Facebook has been rightly scrutinized for how it treats your personal information – what is shared and what is not. And at first blush Google+ feels like it give users more control – but the information Google shares with your social circles and the control it offers users are just one piece of the puzzle.
There are also really important questions to be asked about what Google does behind the scenes with the information it collects about you. And reporters are just beginning to ask them.
This post and the follow up by Julie Bort are worth a read.
In one case Bort says Google called a reporter’s home phone number – a number she did not remember giving them – to confirm her identity.
She put in her business phone number. Google+ rejected the phone number.
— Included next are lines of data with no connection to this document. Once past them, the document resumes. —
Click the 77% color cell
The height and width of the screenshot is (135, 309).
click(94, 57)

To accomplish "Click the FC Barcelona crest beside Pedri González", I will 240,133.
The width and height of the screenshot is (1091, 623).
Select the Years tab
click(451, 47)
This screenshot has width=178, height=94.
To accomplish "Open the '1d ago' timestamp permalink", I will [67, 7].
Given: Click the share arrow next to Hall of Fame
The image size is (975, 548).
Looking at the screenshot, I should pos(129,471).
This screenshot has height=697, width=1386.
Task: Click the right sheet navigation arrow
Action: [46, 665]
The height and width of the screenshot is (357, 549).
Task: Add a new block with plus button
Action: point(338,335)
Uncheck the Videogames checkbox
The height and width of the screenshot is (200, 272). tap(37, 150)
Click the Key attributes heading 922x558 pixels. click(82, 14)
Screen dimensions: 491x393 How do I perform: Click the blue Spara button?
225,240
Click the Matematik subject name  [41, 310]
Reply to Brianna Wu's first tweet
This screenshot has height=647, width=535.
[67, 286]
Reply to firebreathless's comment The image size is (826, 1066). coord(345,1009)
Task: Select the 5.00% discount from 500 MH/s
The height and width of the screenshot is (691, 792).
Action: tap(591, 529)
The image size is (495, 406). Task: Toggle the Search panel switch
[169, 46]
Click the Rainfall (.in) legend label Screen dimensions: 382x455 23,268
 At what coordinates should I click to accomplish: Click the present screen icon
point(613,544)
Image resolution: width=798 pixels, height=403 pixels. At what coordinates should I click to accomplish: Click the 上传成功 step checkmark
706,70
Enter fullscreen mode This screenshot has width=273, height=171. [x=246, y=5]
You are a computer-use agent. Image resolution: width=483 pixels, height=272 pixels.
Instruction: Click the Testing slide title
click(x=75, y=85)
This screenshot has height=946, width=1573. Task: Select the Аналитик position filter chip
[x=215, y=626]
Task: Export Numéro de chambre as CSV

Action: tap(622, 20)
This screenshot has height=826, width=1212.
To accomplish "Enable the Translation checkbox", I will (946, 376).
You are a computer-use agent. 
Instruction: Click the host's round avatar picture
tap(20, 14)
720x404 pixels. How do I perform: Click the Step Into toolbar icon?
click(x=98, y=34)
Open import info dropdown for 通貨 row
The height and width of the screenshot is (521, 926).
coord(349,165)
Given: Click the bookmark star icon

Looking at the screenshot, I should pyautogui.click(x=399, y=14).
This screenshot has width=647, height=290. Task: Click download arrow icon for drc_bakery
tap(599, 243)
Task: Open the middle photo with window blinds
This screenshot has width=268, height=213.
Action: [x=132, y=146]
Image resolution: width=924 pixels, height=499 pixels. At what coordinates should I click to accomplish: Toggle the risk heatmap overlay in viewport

It then initiated an automated phone call TO HER HOME NUMBER. That phone call asked her to verify her plus account.
UPDATE: Google says in this case, this woman was called at home because she opted in to a two-step identity verification program and that prompted a call. Google’s public affairs folks say Google is not correlating phone numbers with your information on Google +.
But Google *is *coordinating your data with information about you gleaned from other social networks. You can opt out if you want – but my guess is most folks don’t know this is even going on.
Here’s another creepy story from another Network World editor. For a few months, whenever this editor used Google search, Google would show him relevant tweets from people he was following on his Twitter account within search results. But, he never actually gave Google his Twitter handle. In fact, it would always ask him to verify his Twitter name even as it served up the Tweets. Google was guessing about his Twitter identity, probably using the fact that the editor gave Twitter his Gmail account. Google saw messages from that Twitter account coming into his Gmail, correlated the two and started serving up unasked for Tweets
Google’s been upfront about the fact it scans g-mail accounts electronically to place advertising – but could it also be scanning your e-mail for other business purposes? It’s almost enough to send you running for that g-mail privacy policy to dig through the fine print.
And Microsoft is there to help you. It’s trying to fan consumer’s privacy fears with videos about the G-Mailman reading your e-mail.